▸ EXERCISE:
Your output should be exactly the lines from the one containing "The width and" through the final line of the records, both included, with every picture left out.

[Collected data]
>>>

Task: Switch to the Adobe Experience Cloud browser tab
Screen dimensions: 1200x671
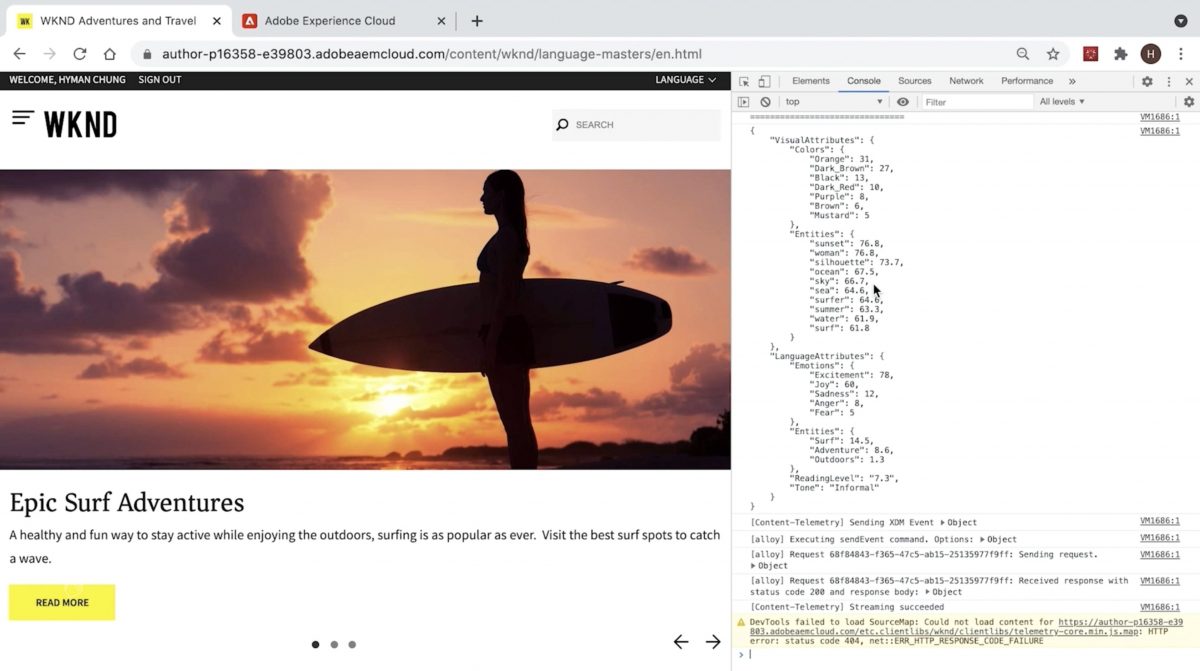Action: [330, 21]
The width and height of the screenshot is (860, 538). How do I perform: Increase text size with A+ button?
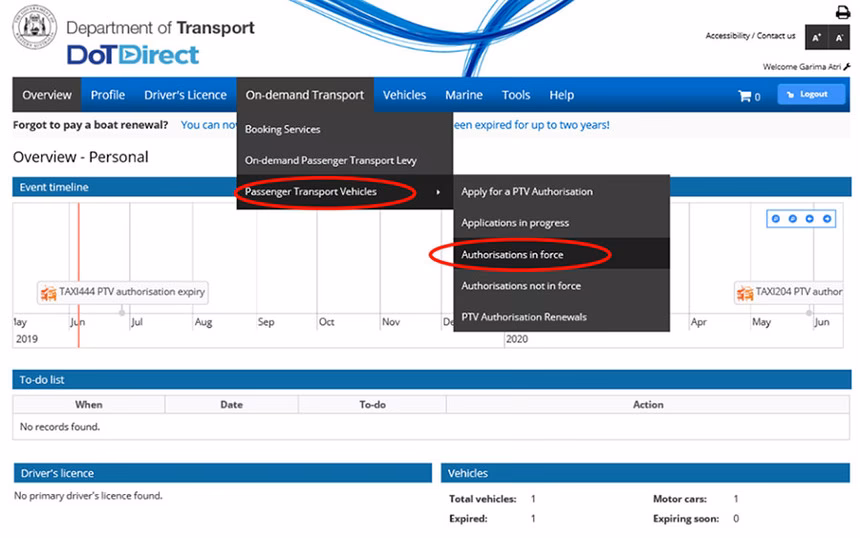[x=816, y=37]
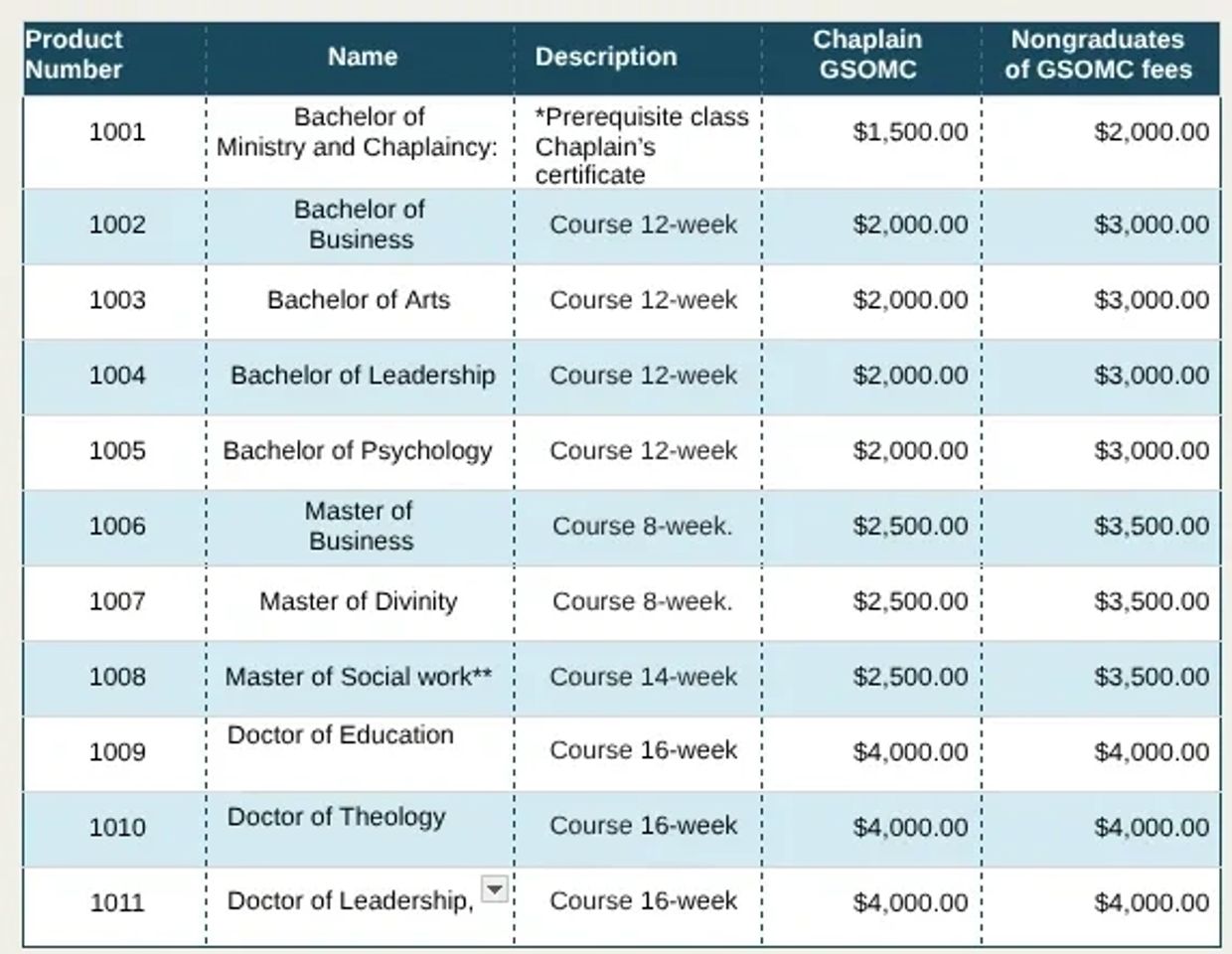
Task: Select the Description column header
Action: 605,57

<<<

▸ EXERCISE SOLUTION:
The width and height of the screenshot is (860, 538). How do I perform: Increase text size with A+ button?
[x=816, y=37]
Task: Select the Description column header
Action: 605,57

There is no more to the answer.